Tout cela rapprocherait Razî de la tradition chrétienne, mais il faut le lire jusqu’au bout et voir ce qu'il dit de l'oraison de Marie (cf. l'article sur ce thème). Selon cet auteur, Marie prie à la manière musulmane en se prosternant et « ses pieds en furent enflés et qu’il en sortit du sang et du pus ». Cela n’exprime pas la pureté (le pus). Et le fait que la prière empêche Marie de marcher (les pieds sont enflés et en sang), est à l’opposé de la prière biblique qui met l’homme debout et en marche (cf. la mise en route d’Abraham et l’Exode avec Moïse).

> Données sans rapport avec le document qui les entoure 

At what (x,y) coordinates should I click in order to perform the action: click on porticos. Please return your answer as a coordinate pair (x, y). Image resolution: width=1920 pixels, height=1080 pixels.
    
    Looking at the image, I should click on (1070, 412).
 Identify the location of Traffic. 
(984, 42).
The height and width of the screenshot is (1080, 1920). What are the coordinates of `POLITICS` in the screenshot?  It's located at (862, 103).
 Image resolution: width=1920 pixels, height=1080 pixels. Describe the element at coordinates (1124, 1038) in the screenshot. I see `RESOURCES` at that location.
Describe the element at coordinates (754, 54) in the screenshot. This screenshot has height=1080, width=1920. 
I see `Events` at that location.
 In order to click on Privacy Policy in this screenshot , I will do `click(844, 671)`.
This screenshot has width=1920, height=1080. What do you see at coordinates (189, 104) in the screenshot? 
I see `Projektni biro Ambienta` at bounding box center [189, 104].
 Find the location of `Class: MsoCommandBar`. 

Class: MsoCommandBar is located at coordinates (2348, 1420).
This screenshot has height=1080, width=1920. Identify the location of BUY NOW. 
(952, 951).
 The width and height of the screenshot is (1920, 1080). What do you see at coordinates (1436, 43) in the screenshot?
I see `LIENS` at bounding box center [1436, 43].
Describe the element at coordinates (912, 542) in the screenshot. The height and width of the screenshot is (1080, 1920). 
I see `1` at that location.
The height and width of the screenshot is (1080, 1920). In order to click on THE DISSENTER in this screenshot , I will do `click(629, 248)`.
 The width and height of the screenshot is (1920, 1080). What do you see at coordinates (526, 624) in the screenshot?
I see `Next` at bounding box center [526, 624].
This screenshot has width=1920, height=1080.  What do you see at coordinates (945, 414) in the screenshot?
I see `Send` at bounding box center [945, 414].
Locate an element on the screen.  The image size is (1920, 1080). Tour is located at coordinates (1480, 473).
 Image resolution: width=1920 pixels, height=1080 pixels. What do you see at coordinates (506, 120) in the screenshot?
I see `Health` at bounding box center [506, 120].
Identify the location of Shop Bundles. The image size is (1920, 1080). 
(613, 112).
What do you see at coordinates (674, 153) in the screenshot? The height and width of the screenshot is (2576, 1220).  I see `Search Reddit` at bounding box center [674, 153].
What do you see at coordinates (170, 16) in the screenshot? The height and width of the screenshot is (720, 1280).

Bref, la façon dont Razî décrit la vie intérieure de Marie montre aussi combien sa vision de l'Annonciation n'est pas enracinée dans une spiritualité de l'Alliance.
Il est donc intéressant de lire ce que dit Razî sur l'oraison de Marie, puis d'approfondir la foi chrétienne en regardant par exemple ce que la Bible dit de la pureté de Marie et de son Oui à l'Annonciation.
[1] Cf. Razî, Commentaire sur la "Salutation angélique" qui fut faite à Marie in Coran 3, 42-43 ; Traduction par M. Borrmans.